LLM-MD5 Deduplicator (DLC)

更新时间:
复制 MD 格式

The LLM-MD5 Deduplicator (DLC) removes duplicate text entries from Large Language Model (LLM) training datasets. It computes an MD5 hash for each text entry and keeps one copy when multiple entries produce the same hash.

Input data must be stored in Object Storage Service (OSS) as a JSON Lines file, where each line is a valid JSON object and the file as a whole is not a valid JSON object. See example data for the expected format.

Supported computing resources

Deep Learning Containers (DLC)

How it works

The component deduplicates text entries in three steps:

  1. Strips leading and trailing whitespace from each text entry.

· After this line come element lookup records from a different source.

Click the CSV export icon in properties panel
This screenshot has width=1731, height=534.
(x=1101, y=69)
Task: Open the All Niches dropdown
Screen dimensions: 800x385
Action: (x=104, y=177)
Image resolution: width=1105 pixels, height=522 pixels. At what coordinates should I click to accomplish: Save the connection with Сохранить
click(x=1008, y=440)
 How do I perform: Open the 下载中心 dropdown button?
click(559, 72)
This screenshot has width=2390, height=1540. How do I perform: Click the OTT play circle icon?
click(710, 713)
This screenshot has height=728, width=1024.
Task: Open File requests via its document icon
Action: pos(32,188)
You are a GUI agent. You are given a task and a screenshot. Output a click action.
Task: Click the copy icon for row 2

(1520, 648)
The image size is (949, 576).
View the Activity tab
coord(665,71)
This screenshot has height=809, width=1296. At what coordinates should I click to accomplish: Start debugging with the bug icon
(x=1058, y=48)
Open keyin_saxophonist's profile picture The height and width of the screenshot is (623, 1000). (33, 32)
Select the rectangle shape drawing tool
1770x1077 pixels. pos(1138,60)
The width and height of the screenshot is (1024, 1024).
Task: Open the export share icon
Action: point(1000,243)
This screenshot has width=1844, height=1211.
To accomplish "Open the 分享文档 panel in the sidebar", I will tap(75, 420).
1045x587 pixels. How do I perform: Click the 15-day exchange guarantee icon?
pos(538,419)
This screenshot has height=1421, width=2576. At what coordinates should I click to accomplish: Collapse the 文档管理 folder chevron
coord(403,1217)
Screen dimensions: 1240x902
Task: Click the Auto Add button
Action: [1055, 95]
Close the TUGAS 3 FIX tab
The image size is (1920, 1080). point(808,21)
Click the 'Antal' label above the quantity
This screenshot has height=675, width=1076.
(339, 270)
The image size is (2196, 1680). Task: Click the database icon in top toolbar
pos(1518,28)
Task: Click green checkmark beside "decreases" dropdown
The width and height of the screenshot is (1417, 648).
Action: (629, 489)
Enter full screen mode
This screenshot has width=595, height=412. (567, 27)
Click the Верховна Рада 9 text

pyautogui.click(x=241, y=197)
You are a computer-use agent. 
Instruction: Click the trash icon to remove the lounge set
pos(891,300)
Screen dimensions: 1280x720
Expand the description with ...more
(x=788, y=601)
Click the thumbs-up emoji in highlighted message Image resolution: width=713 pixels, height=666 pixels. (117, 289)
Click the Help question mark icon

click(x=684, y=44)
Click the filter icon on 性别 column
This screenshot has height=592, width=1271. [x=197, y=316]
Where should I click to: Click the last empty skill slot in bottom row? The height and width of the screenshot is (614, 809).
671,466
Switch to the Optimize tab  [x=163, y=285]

  2. Computes an MD5 hash using Python's hashlib.md5 method. Character casing is preserved — Hello and hello produce different hashes.

  3. Retains one entry per unique hash value and discards the rest.

Configure the component

On the pipeline page of Machine Learning Designer, configure the LLM-MD5 Deduplicator (DLC) component with the following parameters.

Tab Parameter Type Required Default Description
Fields Setting Target Process Field String Yes The name of the JSON field containing the text to deduplicate.
Fields Setting OSS Directory for Saving OutputData String No Workspace default path The OSS directory where the deduplicated output is stored.
Tuning Number of Processes Integer No 8 The number of parallel processes to use.
Select Resource Group Public Resource Group No The instance type (CPU or GPU), number of instances, and virtual private cloud (VPC) to use.
Select Resource Group Dedicated resource group No The number of vCPUs, memory, shared memory, GPUs, and instances to use.
Select Resource Group Maximum Running Duration No The maximum run time for the component. The job terminates if this limit is exceeded.